(Input data Opens)

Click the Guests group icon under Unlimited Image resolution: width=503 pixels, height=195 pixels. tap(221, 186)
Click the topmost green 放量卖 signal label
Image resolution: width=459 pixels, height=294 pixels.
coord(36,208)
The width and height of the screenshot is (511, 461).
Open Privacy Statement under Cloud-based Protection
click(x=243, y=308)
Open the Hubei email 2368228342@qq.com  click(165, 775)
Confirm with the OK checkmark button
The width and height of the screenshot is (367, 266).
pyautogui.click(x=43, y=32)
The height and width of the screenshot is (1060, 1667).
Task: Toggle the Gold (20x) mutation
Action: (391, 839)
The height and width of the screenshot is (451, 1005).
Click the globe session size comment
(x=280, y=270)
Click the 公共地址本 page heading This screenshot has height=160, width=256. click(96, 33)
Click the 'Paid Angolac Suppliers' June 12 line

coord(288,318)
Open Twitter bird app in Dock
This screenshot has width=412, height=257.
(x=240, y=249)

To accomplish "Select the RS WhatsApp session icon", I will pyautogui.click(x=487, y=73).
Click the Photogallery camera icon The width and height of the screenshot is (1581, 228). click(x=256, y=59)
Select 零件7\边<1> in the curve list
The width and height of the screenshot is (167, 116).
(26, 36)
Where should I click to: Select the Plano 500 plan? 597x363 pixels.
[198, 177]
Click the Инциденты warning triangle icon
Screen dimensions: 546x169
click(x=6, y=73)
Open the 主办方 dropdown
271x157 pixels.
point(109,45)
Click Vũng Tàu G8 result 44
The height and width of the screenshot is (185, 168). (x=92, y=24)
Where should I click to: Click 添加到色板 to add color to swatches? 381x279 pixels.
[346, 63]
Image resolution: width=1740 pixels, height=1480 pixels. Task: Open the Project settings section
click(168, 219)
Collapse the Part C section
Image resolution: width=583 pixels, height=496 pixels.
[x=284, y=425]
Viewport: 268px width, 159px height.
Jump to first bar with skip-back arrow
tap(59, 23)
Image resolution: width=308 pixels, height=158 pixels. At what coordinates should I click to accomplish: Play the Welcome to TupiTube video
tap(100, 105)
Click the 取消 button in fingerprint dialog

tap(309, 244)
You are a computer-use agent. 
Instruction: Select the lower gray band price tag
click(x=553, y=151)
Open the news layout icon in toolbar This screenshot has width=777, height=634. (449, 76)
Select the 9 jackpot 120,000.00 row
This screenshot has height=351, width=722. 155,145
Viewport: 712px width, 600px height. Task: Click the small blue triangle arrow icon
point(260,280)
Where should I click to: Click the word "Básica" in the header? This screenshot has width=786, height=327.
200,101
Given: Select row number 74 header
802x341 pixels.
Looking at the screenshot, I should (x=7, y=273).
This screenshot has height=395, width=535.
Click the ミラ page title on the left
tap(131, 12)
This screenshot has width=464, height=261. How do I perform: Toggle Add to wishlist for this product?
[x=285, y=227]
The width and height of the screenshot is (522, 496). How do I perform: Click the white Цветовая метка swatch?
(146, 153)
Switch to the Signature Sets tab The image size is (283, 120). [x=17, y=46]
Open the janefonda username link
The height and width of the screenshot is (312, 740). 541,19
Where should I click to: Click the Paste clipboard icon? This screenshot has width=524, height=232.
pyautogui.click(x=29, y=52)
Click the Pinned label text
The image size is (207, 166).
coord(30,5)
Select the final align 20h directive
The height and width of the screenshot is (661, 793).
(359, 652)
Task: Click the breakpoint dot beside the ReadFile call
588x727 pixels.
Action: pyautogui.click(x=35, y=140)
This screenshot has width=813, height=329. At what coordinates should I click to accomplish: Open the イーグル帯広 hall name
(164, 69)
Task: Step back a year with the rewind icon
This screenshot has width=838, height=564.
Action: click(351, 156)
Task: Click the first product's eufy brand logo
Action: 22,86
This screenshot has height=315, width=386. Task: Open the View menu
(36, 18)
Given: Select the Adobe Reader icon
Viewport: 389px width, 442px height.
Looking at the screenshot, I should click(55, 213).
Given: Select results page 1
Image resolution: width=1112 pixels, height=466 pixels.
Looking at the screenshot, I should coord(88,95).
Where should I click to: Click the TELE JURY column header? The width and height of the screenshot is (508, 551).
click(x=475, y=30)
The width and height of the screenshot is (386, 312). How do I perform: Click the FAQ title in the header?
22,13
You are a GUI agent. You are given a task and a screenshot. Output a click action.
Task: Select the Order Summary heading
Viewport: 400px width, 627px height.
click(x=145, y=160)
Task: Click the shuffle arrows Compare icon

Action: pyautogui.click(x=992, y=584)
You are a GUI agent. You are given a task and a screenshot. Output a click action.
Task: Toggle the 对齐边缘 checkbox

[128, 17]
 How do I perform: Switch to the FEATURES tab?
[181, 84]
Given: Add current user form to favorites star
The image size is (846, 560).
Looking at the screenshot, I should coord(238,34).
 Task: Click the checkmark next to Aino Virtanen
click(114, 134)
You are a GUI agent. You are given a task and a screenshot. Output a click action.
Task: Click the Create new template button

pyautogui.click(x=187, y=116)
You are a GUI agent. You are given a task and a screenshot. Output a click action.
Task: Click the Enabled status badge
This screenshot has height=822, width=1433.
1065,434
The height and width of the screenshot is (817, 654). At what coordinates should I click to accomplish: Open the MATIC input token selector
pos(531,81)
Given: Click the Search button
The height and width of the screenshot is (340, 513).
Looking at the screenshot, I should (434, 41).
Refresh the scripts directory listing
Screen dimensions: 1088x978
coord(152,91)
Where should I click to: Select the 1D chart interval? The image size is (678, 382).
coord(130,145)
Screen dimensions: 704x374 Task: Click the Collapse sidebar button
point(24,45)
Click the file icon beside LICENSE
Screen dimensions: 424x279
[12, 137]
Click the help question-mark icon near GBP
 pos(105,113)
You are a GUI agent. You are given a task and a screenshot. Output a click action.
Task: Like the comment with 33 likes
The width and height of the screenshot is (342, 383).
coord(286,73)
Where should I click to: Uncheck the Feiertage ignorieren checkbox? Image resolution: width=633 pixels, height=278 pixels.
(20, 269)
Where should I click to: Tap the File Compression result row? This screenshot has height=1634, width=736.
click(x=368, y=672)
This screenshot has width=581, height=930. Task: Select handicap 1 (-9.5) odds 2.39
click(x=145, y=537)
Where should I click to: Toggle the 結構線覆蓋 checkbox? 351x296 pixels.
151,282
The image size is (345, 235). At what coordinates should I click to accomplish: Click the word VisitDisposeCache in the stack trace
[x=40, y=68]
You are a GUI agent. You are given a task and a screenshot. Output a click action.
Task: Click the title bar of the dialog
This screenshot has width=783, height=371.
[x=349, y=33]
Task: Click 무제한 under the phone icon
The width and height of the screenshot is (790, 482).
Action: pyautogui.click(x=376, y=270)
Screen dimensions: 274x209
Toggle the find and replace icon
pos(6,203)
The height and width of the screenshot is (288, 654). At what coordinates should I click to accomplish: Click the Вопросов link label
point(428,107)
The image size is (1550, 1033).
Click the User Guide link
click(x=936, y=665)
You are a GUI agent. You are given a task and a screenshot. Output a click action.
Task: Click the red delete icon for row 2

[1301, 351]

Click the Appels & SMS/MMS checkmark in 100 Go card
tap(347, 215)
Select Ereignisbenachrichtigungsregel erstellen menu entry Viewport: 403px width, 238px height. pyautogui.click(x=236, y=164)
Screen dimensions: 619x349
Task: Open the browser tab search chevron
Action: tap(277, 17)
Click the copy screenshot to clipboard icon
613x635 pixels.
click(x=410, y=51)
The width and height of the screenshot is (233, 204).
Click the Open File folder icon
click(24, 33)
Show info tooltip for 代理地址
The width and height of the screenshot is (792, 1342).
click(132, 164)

(Input data Closes)

Nothing but a number is wanted here: how many lines of the material contain the string "heading".

2